The yeti. The great snow beast. The abominable snowman. The Himalayan bigfoot. His beastly form conjures primal fears, but also seems so human that he sparks a deep desire to connect with another intelligence.
And he’s probably just a myth. A recent study set out to examine the yeti evidence in an attempt to confirm its existence. Instead it proved that people convinced by the existing yeti evidence are kind of dumb.
A team of scientists took a look at dozens of samples of supposed “yeti” fur from around the world for analysis. They were all fakes, including hair from cows, racoons, horses, dogs, sheep, a Malayan tapir, and a human being. And a piece of grass and a strand of fiberglass.
However, while looking for a thing that at this point obviously doesn’t exist, the team might have found something interesting that is in fact real. Or at least was real until recently. An undiscovered species of polar bear.

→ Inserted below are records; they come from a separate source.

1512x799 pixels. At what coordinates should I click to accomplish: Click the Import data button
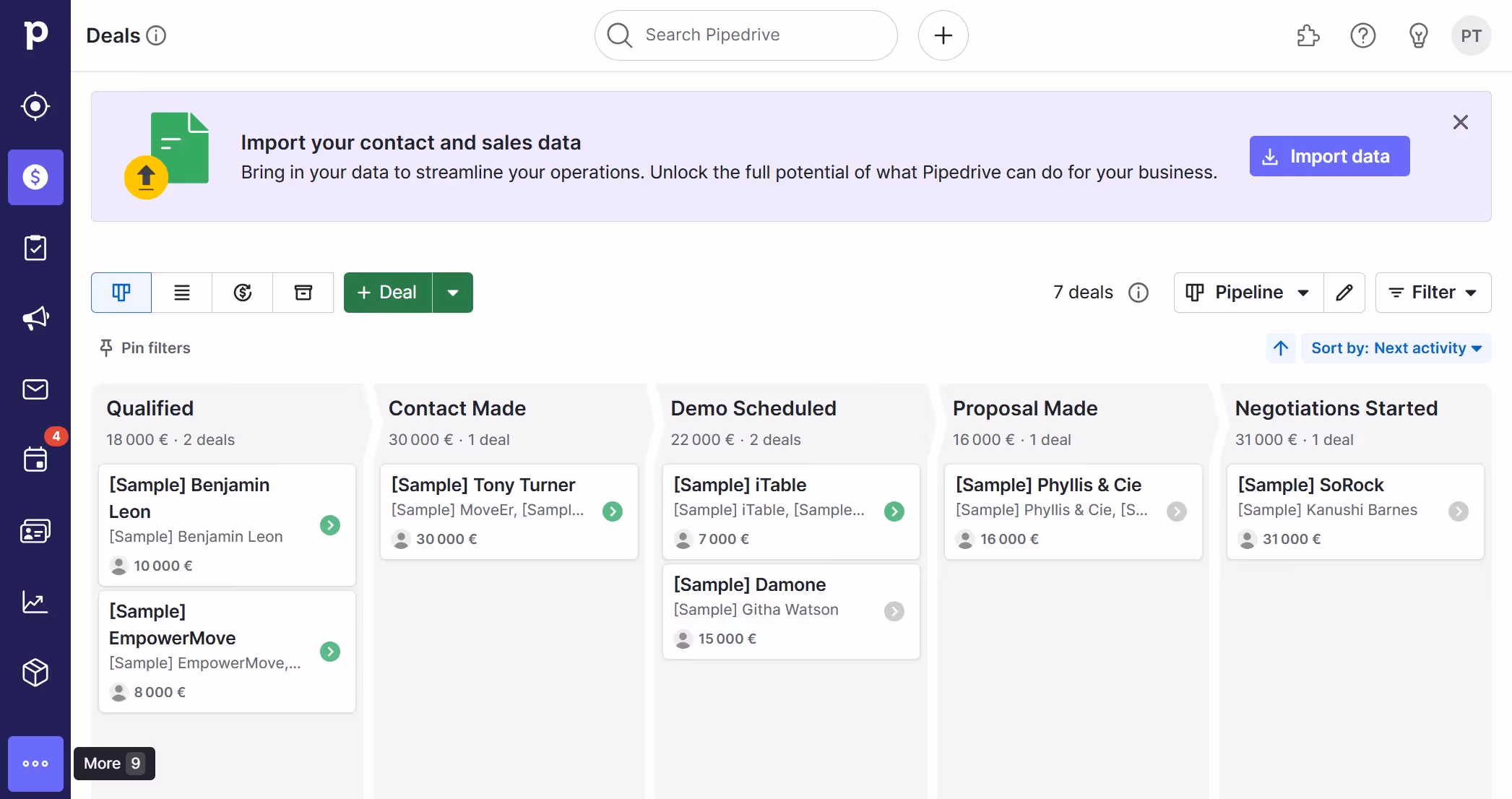tap(1329, 156)
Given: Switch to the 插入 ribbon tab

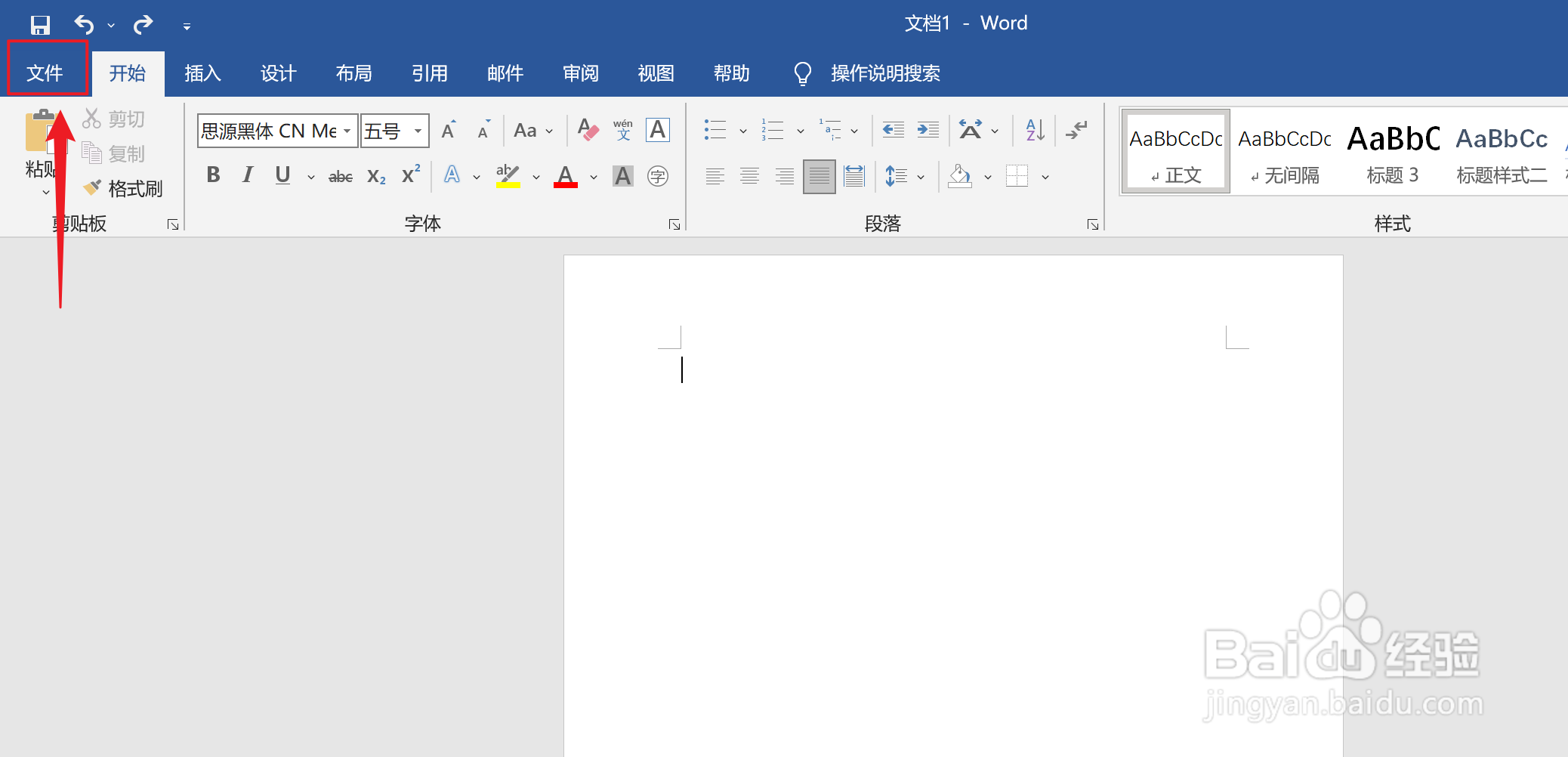Looking at the screenshot, I should pyautogui.click(x=202, y=73).
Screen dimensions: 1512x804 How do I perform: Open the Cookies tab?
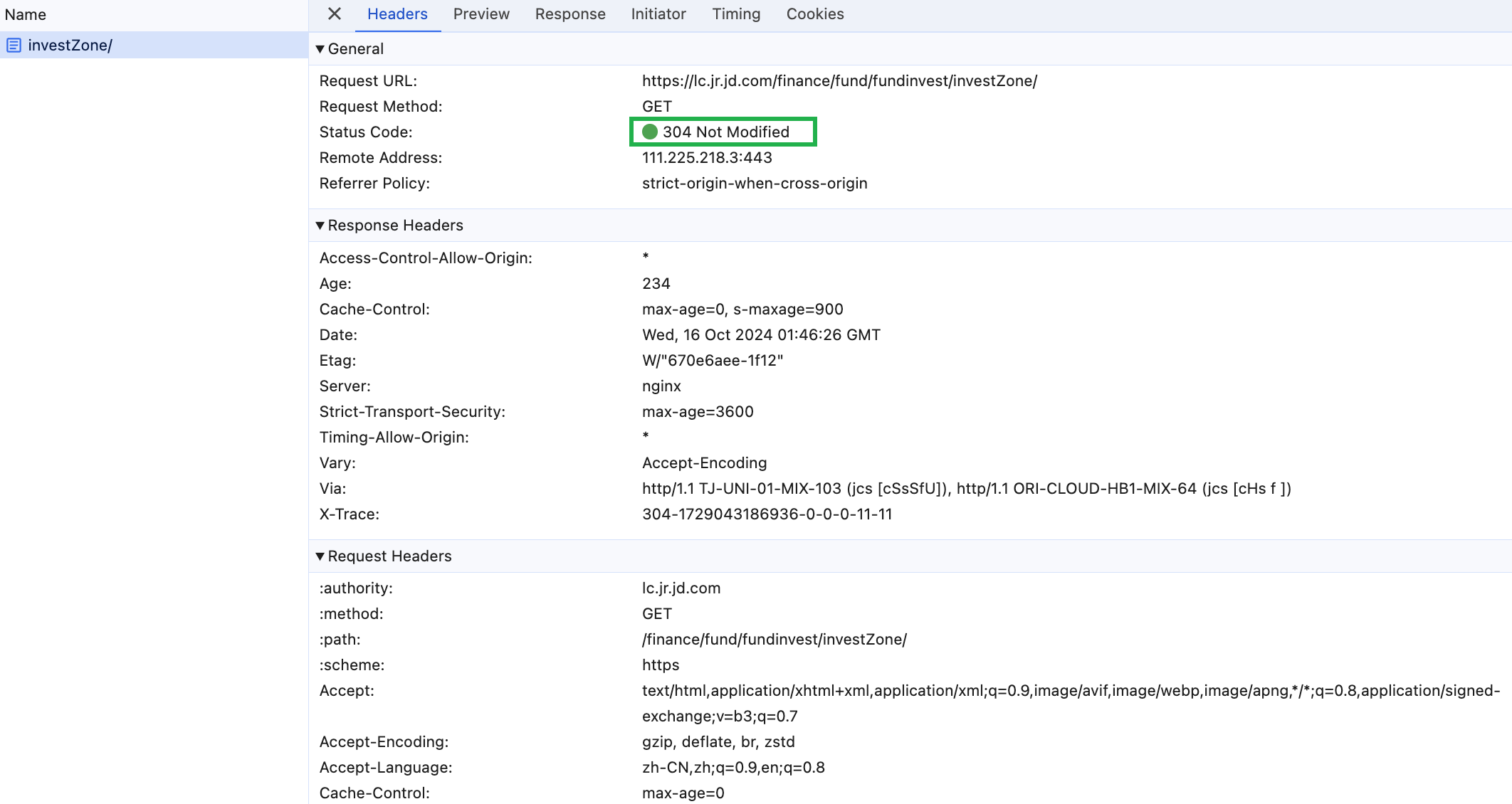(815, 14)
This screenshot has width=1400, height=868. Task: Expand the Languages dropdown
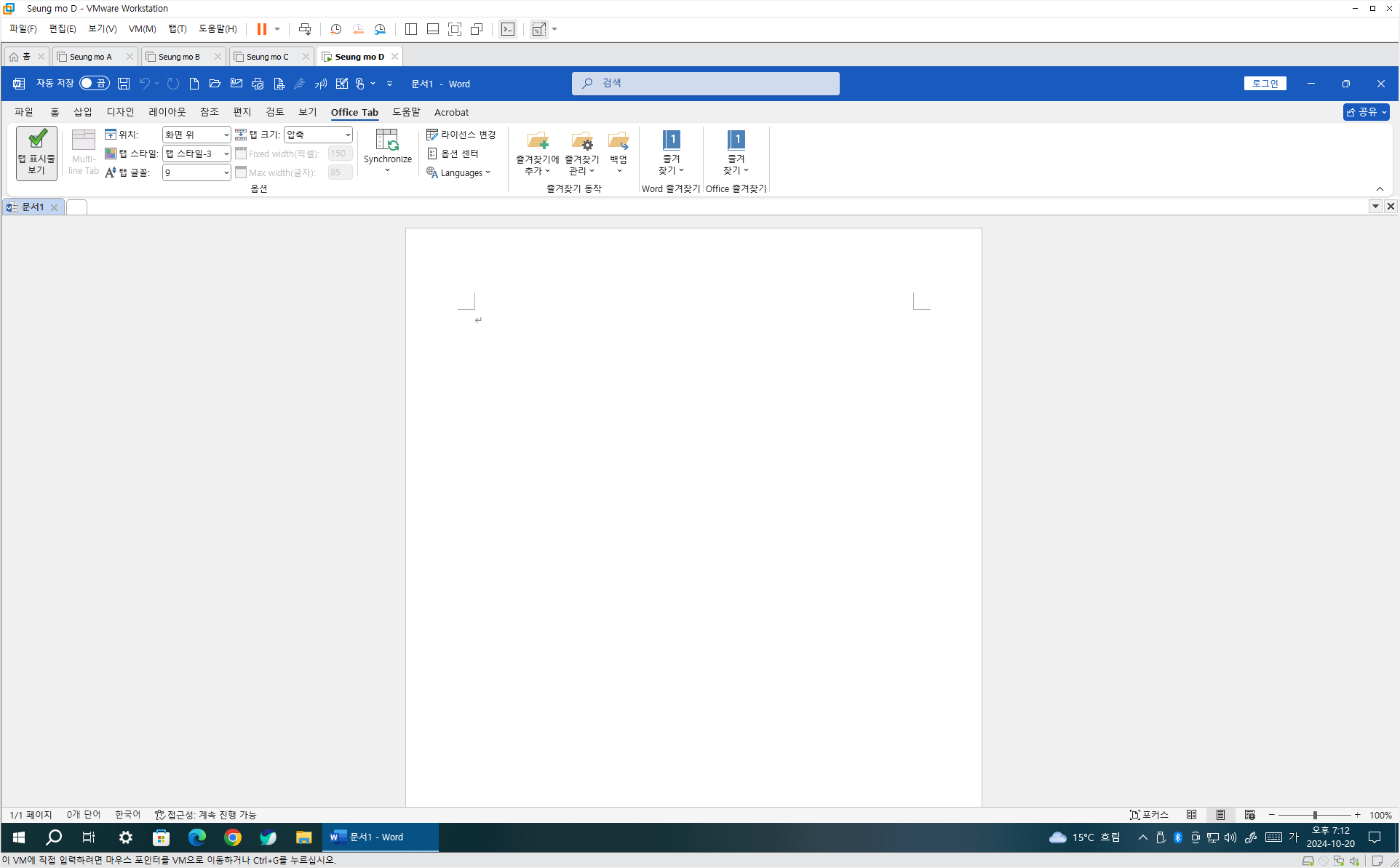click(x=460, y=172)
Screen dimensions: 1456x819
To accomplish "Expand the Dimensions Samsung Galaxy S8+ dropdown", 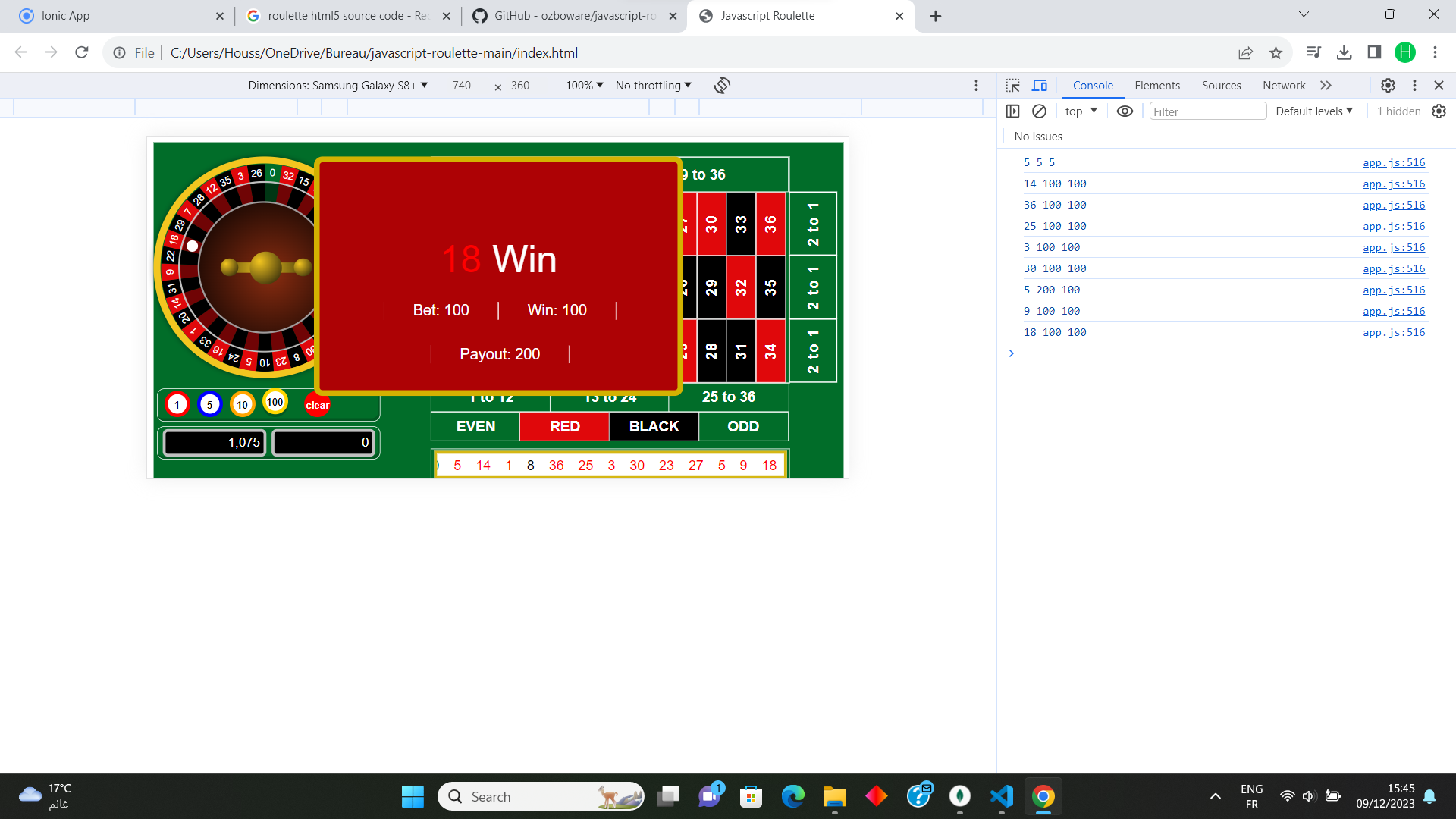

Two of the samples, from Bhutan and the Indian Himalayas, are reddish brown fur that contain DNA very similar to that of the prehistoric polar bear. Do descendants of these bears still thrive in remote places in the Himalayas?
It sounds unlikely, but unfortunately for the poor yeti, it’s more likely that they’ll find the bears than the legendary snowbbeast.
Still, the scientists hold out hope.
“Absence of evidence is not evidence of absence, and this survey cannot refute the existence of anomalous primates,” the authors wrote.